-- Work instructions --
How do the lines below between the ones holding "Implications (23, 653)" and "[button] (956, 135)", inclusive, read? Give them again exactly, with no other lines.

-- Supplied records --
====

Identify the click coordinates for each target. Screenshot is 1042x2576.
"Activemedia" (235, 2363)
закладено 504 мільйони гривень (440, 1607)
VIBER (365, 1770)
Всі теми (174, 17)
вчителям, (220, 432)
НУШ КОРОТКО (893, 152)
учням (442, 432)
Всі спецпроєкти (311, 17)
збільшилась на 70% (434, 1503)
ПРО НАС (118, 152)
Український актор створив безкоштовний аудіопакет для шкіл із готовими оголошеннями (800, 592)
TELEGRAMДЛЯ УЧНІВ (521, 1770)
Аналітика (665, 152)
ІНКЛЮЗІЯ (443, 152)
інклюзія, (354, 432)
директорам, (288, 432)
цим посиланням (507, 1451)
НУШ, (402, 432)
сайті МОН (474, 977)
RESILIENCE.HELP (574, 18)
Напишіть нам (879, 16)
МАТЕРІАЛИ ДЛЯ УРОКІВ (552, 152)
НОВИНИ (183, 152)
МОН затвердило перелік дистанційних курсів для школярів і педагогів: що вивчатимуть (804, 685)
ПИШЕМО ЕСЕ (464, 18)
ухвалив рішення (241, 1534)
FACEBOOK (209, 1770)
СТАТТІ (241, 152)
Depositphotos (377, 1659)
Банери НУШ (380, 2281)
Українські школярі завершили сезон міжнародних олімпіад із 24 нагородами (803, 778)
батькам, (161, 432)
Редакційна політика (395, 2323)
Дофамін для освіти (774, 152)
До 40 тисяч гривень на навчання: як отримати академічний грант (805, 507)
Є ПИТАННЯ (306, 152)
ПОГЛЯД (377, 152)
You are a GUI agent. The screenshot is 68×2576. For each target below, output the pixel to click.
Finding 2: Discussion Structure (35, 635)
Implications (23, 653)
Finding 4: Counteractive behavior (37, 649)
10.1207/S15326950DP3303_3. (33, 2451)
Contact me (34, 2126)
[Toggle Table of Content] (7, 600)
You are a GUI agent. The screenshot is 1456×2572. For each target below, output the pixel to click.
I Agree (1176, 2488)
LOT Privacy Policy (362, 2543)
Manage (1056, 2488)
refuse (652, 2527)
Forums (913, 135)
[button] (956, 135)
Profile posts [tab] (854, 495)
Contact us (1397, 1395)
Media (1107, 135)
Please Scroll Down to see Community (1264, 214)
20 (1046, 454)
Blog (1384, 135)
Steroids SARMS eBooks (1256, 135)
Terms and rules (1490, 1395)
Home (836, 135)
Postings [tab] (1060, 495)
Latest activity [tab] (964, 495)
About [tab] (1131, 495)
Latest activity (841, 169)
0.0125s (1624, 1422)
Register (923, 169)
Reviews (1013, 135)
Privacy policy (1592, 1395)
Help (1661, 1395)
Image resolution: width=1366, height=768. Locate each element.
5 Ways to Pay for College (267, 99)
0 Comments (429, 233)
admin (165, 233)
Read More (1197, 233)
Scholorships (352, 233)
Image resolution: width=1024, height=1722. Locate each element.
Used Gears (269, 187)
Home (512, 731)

====

-- Exercise output --
Implications (23, 653)
Finding 4: Counteractive behavior (37, 649)
10.1207/S15326950DP3303_3. (33, 2451)
Contact me (34, 2126)
[Toggle Table of Content] (7, 600)
You are a GUI agent. The screenshot is 1456×2572. For each target below, output the pixel to click.
I Agree (1176, 2488)
LOT Privacy Policy (362, 2543)
Manage (1056, 2488)
refuse (652, 2527)
Forums (913, 135)
[button] (956, 135)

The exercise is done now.